Y apareciendo con tal grado de contundencia las conclusiones arriba expresadas, a tenor de la prueba practicada, las mismas deben ser proclamadas por este Tribunal, sin que a ello obste la circunstancia de que por el Juzgado de lo Social número 18 de Barcelona, se dictase Sentencia de 22 de febrero de 2000 en cuya virtud estimando la demanda interpuesta por la aquí recurrente contra el Servei Catalá de la Salut, condenó a éste a abonar a la actora la cantidad de 644.914 Ptas en concepto de reintegro de gastos médicos, toda vez que dicha resolución si bien pone de manifiesto que no se produjo un diagnóstico correcto en los servicios sanitarios públicos, en ningún caso se pronuncia -al no ser obviamente competencia de la jurisdicción social- sobre la presencia de un nexo causal entre dicha asistencia y el fallecimiento del Sr. Carlos María .

Procede en consecuencia la desestimación del presente recurso jurisdiccional

OCTAVO.- De conformidad con el artículo 139.2 de la Ley 29/98 de 13 de julio, de Jurisdicción Contencioso Administrativa , no apreciándose mala fe ni temeridad en ninguno de los litigantes, no ha lugar a hacer especial pronunciamiento en costas.
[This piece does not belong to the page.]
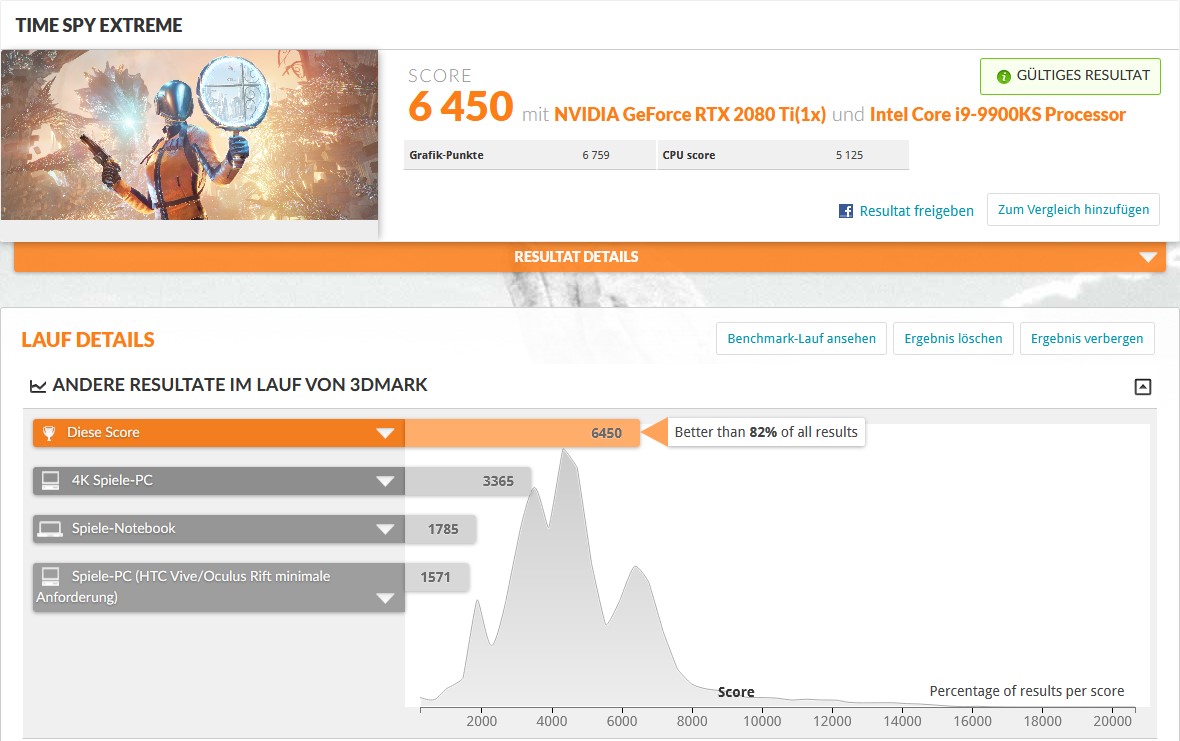Expand the Resultat Details orange bar arrow

pyautogui.click(x=1147, y=257)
Vistos los artículos citados, y demás de general y pertinente aplicación, en nombre de Su Majestad el Rey

Fallo

Desestimar el recurso contencioso administrativo interpuesto por la representación procesal de Dña. Cecilia , contra la resolución arriba expresada por ser conforme a Derecho. Sin costas.

Notifiquese esta sentencia a las partes, y luego que gane firmeza líbrese certificación de la misma y remitase juntamente con el respectivo expediente administrativo al órgano demandado, quien deberá llevar aquella a puro y debido efecto, sirviéndose acusar el oportuno recibo.

Así por ésta nuestra sentencia, de la que se llevará testimonio literal a los autos principales, definitivamente juzgando, lo pronunciamos, mandamos y firmamos.

E/.

PUBLICACIÓN.- Leída y publicada ha sido la anterior Sentencia por el Ilmo. Sr. Magistrado Ponente que en la misma se expresa, hallándose celebrando audiencia pública en el mismo día de su fecha. Doy fe.